There are general instructions on Blackboard and in the Syllabus for Programming Assignments. This Notebook also has instructions specific to this assignment. Read all the instructions carefully and make sure you understand them. Please ask questions on the discussion boards or email me at `EN605.445@gmail.com` if you do not understand something.

<div style="background: mistyrose; color: firebrick; border: 2px solid darkred; padding: 5px; margin: 10px;">
You must follow the directions *exactly* or you will get a 0 on the assignment.
</div>

You must submit a zip file of your assignment and associated files (if there are any) to Blackboard. The zip file will be named after you JHED ID: `<jhed_id>.zip`. It will not include any other information. Inside this zip file should be the following directory structure:

```
<jhed_id>
    |
    +--module-04-programming.ipynb
    +--module-04-programming.html
    +--world.txt
    +--test01.txt
    +--(any other files)
```

For example, do not name  your directory `programming_assignment_01` and do not name your directory `smith122_pr1` or any else. It must be only your JHED ID.

In [None]:
from IPython.core.display import *
from StringIO import StringIO

# add whatever else you need from the Anaconda packages

## Reinforcement Learning with Q-Learning

This problem is very similar to the one in Module 1 that we solved with A\* search but this time we're going to use a different approach.

We're replacing the deterministic movement from that module with stochastic movement. This means that actions don't result in a fixed successor state but a probability distribution over successor states and the successor state we want may not be the successor state we get. 

There are a variety of ways to handle this problem.

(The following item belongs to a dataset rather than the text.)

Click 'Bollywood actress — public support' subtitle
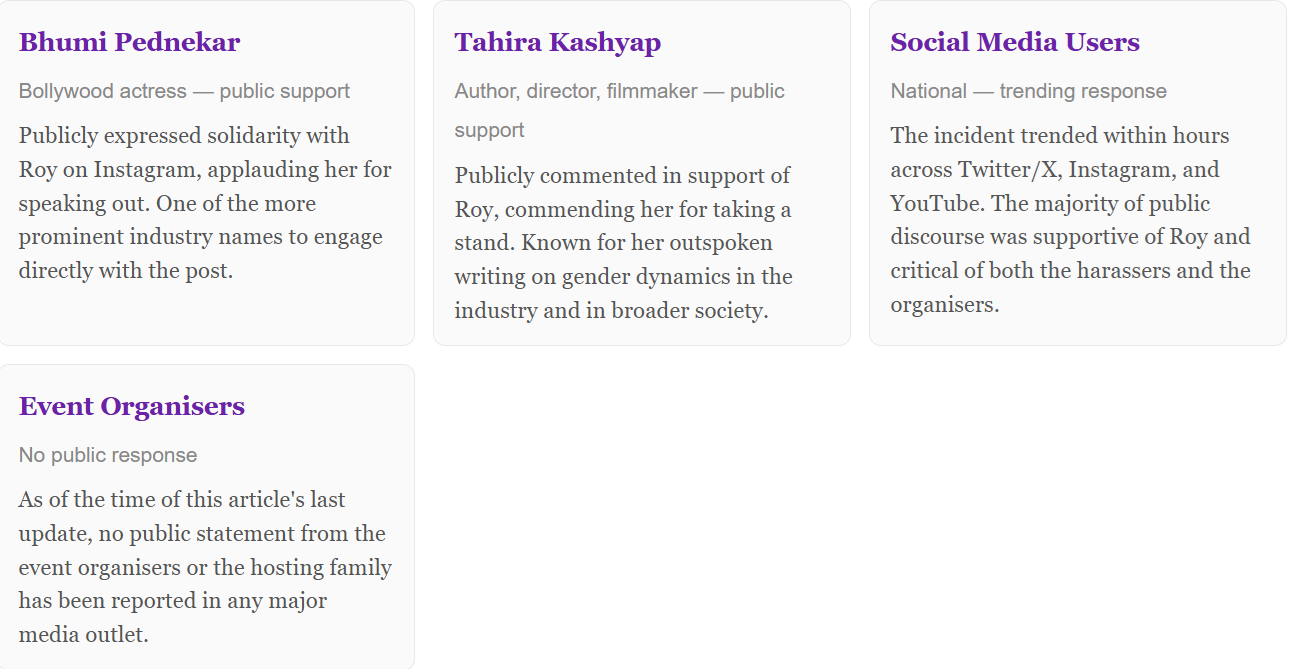The image size is (1289, 669). (x=184, y=91)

If the agent finds itself off the solution, you can simply calculate a new solution from where the agent ended up. Although this sounds like a really bad idea, it has actually been shown to work really well in Video Games that use formal Planning algorithms (which we will cover later).

Another approach is to use Reinforcement Learning. There are a variety of options there: model-based and model-free, Value Iteration, Q-Learning and SARSA. You are going to use Q-Learning.

## The World Representation

As before, we're going to simplify the problem by working in a grid world. The symbols that form the grid have a special meaning as they specify the type of the terrain and the cost to enter a grid cell with that type of terrain:

```
token   terrain    cost 
.       plains     1
*       forest     3
^       hills      5
~       swamp      7
x       mountains  impassible
```

When you go from a plains node to a forest node it costs 3. When you go from a forest node to a plains node, it costs 1. You can think of the grid as a big graph. Each grid cell (terrain symbol) is a node and there are edges to the north, south, east and west (except at the edges).

There are quite a few differences between A\* Search and Reinforcement Learning but one of the most salient is that A\* Search returns a plan of N steps that gets us from A to Z, for example, A->C->E->G.... Reinforcement Learning, on the other hand, returns  a *policy* that tells us what the best thing to do for every and any state. 

For example, the policy might say that the best thing to do in A is go to C. However, we might find ourselves in D. In which case, the policy might say, D->E. Trying this action might land us in C and the policy will say, C->E, etc. At least with offline learning, everything will be learned in advance (in online learning, you can only learn by doing and so you may act according to a known but suboptimal policy).

## Reading the Map

To avoid global variables, we have a <code>read_world()</code> function that takes a filename and returns the world as `List` of `List`s. **The same coordinates reversal applies: (x, y) is world[ y][ x] as from PR01.**

In [None]:
def read_world( filename):
    with open( filename, 'r') as f:
        world_data = [x for x in f.readlines()]
    f.closed
    world = []
    for line in world_data:
        line = line.strip()
        if line == "": continue
        world.append([x for x in line])
    return world

Next we create a dict of movement costs. Note that we've negated them this time because RL requires negative costs and positive rewards:

In [None]:
costs = { '.': -1, '*': -3, '^': -5, '~': -7}
costs

and a list of offsets for `cardinal_moves`. You'll need to work this into your actions, A, parameter.

In [None]:
cardinal_moves = [(0,-1), (1,0), (0,1), (-1,0)]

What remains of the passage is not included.